Samuel Khogali

Personal information
- Nationality: British (English)
- Born: 15 July 1997 (age 28) Worcester, England

Sport
- Sport: Athletics
- Event: Long jump
- Club: Worcester Woodford Green with Essex Ladies

Achievements and titles
- Personal best(s): Long jump: 7.93m (Athens, 2026)

= Samuel Khogali =

English athlete

Samuel Khogali (born 15 July 1997) is a British long jumper. He won the 2022 British Indoor Athletics Championships.

==Early life==
Born in Worcester, England, he competed from a young age as a member of Worcester Athletics Club. He attended Redhill Primary School and King's School, Worcester before studying at the University of Loughborough.

==Career==
Khogali attended Loughborough University for whom he jumped a personal best of 7.40 metres in Sheffield at the British Universities and Colleges Sport (BUCS) Championships in February 2019. Later that year, he improved his personal best again with a jump of 7.75m at the Maltese Athletics Challenge Meeting in April. He won the Loughborough International representing England that year with a jump of 7.56 metres. He was selected for the 2019 Summer Universiade in Naples.

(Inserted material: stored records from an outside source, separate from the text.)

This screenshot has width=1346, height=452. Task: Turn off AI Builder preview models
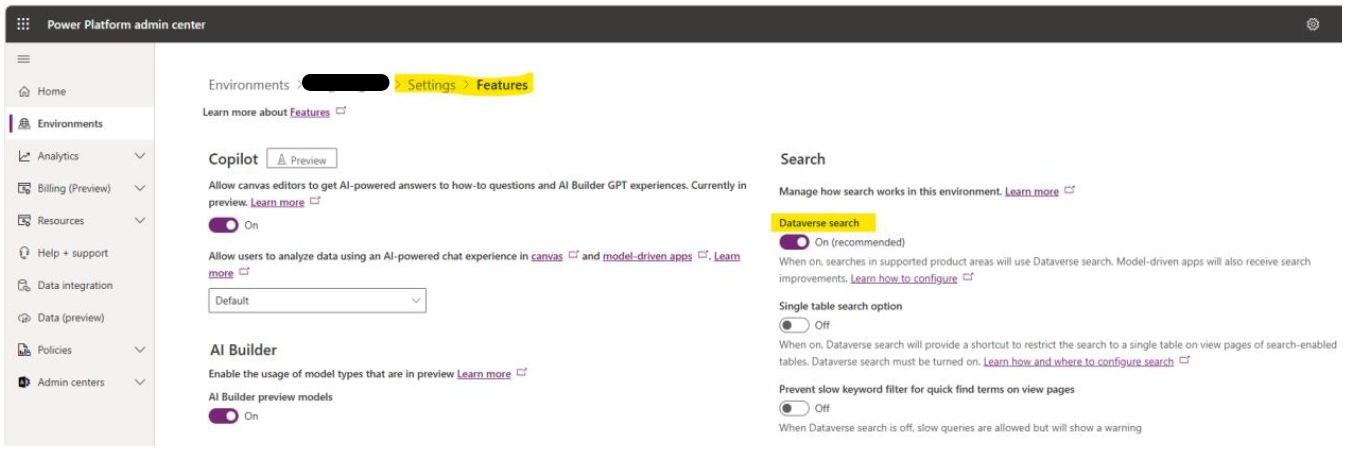(x=224, y=416)
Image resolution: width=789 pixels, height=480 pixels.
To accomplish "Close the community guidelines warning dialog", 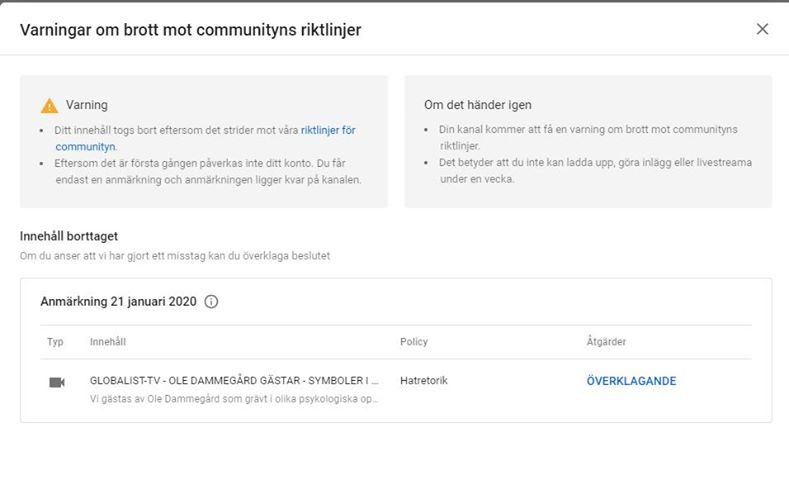I will click(x=762, y=29).
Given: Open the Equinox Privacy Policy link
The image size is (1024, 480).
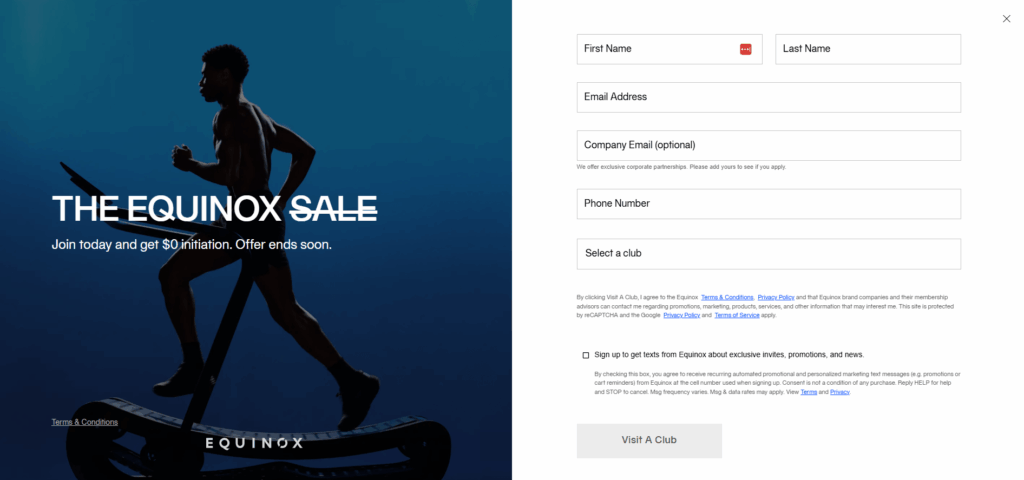Looking at the screenshot, I should [776, 297].
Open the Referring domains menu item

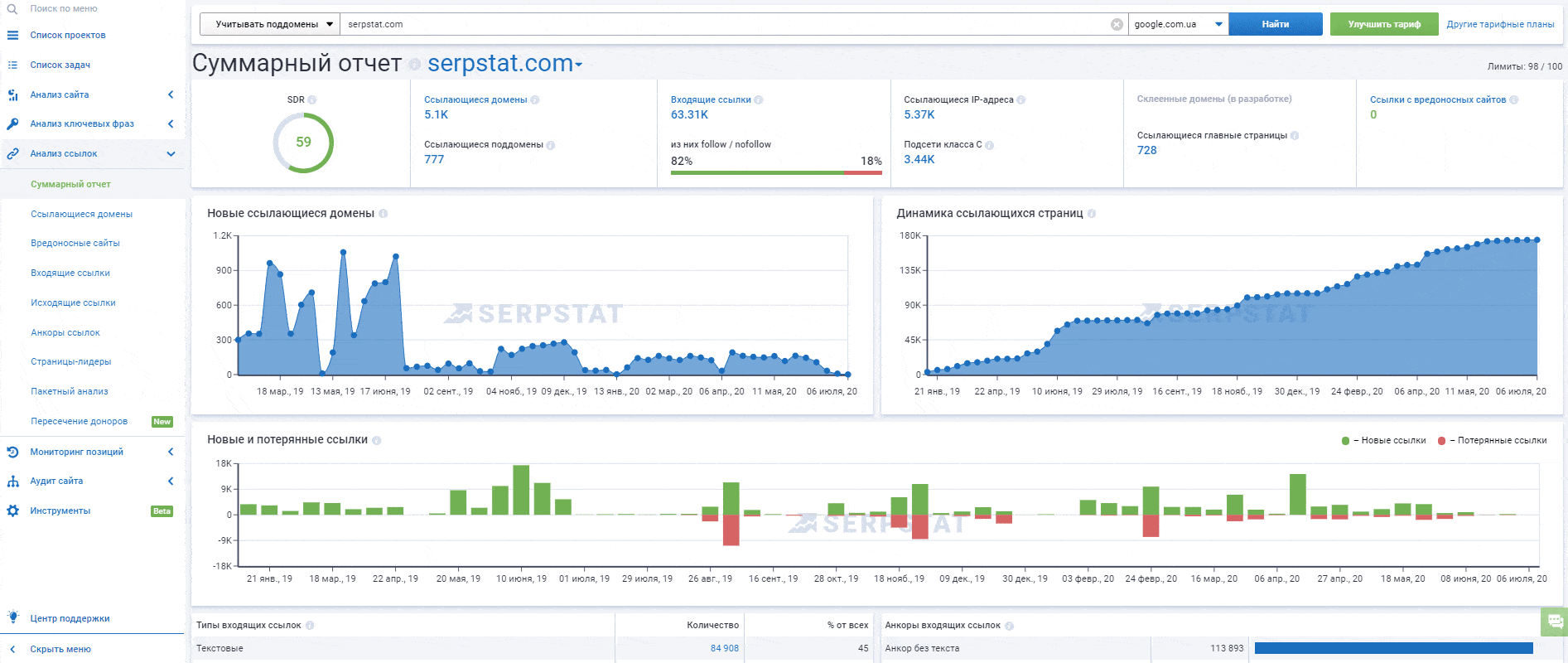tap(81, 214)
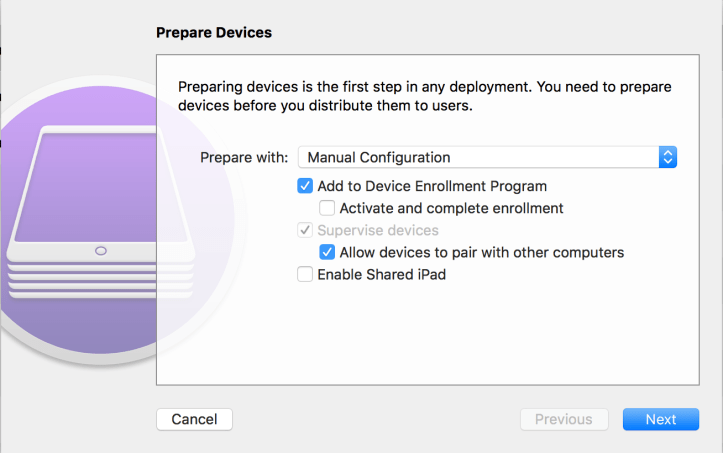Click the disabled Previous button
The height and width of the screenshot is (453, 723).
pyautogui.click(x=563, y=419)
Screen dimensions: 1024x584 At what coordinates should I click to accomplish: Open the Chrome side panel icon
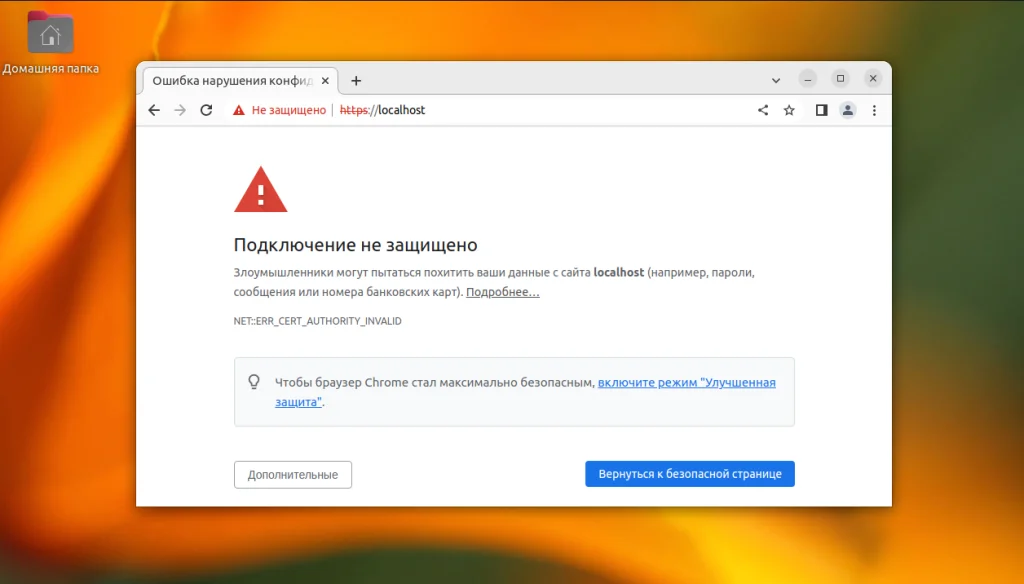[x=820, y=110]
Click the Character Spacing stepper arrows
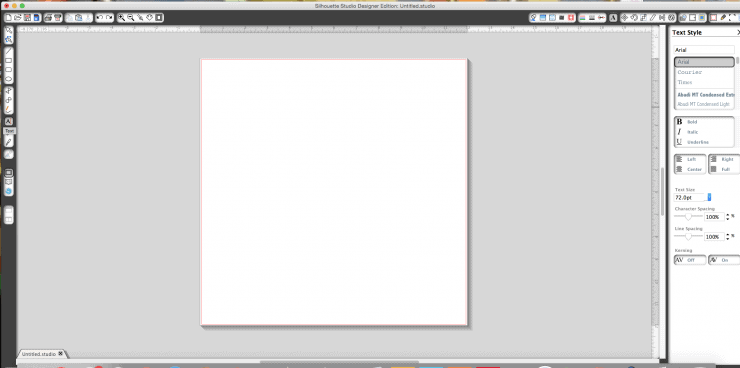The width and height of the screenshot is (740, 368). click(727, 217)
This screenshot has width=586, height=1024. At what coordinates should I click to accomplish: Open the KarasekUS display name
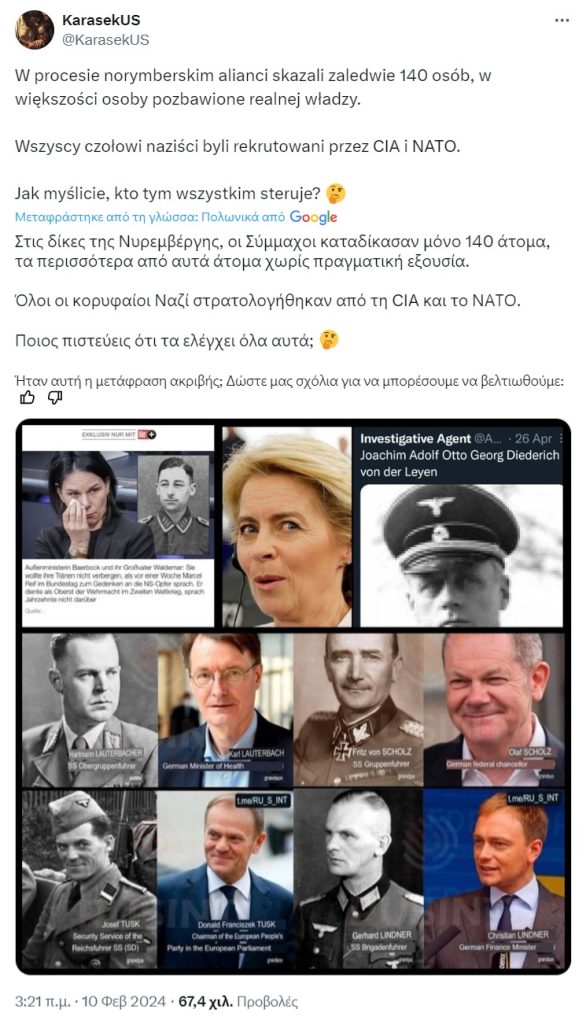[101, 20]
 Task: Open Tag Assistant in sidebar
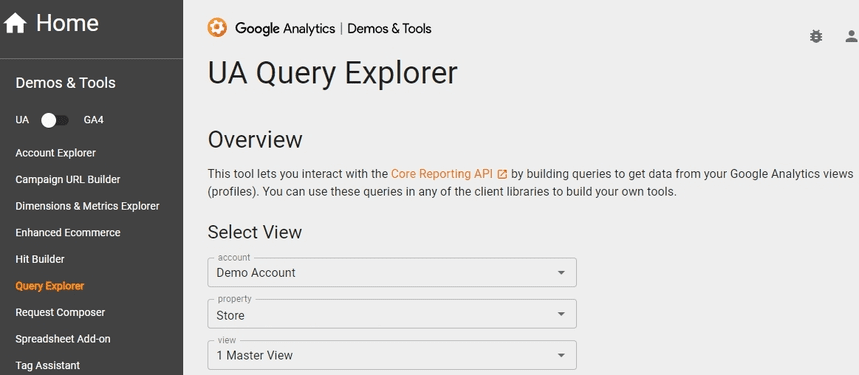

Khogali became national indoor champion when he won the 2022 British Indoor Athletics Championships with a jump of 7.54 metres. His second-best jump on the day would also have won him the title. In June of that year he jumped a 7.83m (+1.8) lifetime best to place third at the 2022 British Athletics Championships. He finished third overall in the long jump at the 2023 British Indoor Athletics Championships.

Khogali was runner-up in the long jump at the 2024 British Indoor Athletics Championships. In May 2024, he jumped a new personal best distance of 7.92 metres in Loughborough (+0.9 m/s).

Khogali won competing for England at the Loughborough International in May 2025, with a best jump of 7.80 metres. He was selected for the Great Britain squad for the long jump at the 2025 European Athletics Team Championships in Madrid in June 2025, placing eleventh overall with a jump of 7.69 metres, helping the Great Britain team to finish in fifth place overall. On 19 July, he jumped 7.19m for seventh place in the men's long jump at the 2025 London Athletics Meet, part of the 2025 Diamond League.

Khogali placed sixth at the 2026 British Indoor Athletics Championships in Birmingham in February 2026. In May, he set a new personal best of 7.93 metres (+1.4) competing in Athens at the Filathlitkos Kallitheas International Jumping Meeting. That month, he placed fourth in the long jump at the 2026 British Championships with 7.74 metres.